**WRITTEN PROBLEM**
Can you pull out the lines of the listing from the one with "Lees meer [button] (81, 725)" up to and including the one with "Datenschutz (845, 565)", reproducing each without any change?

....

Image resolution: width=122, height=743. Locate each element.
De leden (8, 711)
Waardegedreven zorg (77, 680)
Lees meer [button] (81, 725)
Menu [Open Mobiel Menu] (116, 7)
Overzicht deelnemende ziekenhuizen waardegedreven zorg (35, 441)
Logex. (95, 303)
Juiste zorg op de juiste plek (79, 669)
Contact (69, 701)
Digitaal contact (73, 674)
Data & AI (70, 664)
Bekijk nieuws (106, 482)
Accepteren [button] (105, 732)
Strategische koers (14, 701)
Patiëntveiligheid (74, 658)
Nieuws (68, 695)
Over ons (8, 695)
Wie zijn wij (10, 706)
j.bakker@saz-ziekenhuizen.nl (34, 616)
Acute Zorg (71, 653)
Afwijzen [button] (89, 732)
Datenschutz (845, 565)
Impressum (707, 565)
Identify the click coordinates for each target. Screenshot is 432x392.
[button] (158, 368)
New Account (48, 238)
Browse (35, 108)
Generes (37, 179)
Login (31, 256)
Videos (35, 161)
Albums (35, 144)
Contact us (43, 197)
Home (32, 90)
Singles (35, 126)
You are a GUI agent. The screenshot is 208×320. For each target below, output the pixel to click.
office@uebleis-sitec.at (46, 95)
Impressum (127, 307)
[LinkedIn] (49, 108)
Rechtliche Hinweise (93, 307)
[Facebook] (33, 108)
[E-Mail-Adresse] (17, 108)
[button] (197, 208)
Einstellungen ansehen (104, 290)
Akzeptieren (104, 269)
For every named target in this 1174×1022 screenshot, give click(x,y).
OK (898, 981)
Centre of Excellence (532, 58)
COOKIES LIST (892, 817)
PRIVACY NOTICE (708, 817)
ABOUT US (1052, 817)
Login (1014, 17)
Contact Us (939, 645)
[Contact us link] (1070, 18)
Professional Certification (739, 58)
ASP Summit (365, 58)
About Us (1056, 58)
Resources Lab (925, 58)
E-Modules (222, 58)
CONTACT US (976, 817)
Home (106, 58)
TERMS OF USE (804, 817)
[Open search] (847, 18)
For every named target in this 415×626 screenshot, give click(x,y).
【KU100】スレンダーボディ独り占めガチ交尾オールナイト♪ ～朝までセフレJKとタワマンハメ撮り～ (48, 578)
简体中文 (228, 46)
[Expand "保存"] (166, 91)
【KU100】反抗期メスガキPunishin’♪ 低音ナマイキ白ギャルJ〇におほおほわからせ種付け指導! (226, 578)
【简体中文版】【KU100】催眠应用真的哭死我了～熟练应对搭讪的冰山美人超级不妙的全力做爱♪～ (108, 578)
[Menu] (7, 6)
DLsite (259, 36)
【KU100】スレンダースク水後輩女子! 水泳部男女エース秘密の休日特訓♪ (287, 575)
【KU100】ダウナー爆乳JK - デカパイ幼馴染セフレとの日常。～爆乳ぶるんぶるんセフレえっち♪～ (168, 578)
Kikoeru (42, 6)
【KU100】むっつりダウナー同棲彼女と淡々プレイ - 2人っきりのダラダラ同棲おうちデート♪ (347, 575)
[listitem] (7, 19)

....

**OUTPUT FOR THIS EXERCISE**
Lees meer [button] (81, 725)
Menu [Open Mobiel Menu] (116, 7)
Overzicht deelnemende ziekenhuizen waardegedreven zorg (35, 441)
Logex. (95, 303)
Juiste zorg op de juiste plek (79, 669)
Contact (69, 701)
Digitaal contact (73, 674)
Data & AI (70, 664)
Bekijk nieuws (106, 482)
Accepteren [button] (105, 732)
Strategische koers (14, 701)
Patiëntveiligheid (74, 658)
Nieuws (68, 695)
Over ons (8, 695)
Wie zijn wij (10, 706)
j.bakker@saz-ziekenhuizen.nl (34, 616)
Acute Zorg (71, 653)
Afwijzen [button] (89, 732)
Datenschutz (845, 565)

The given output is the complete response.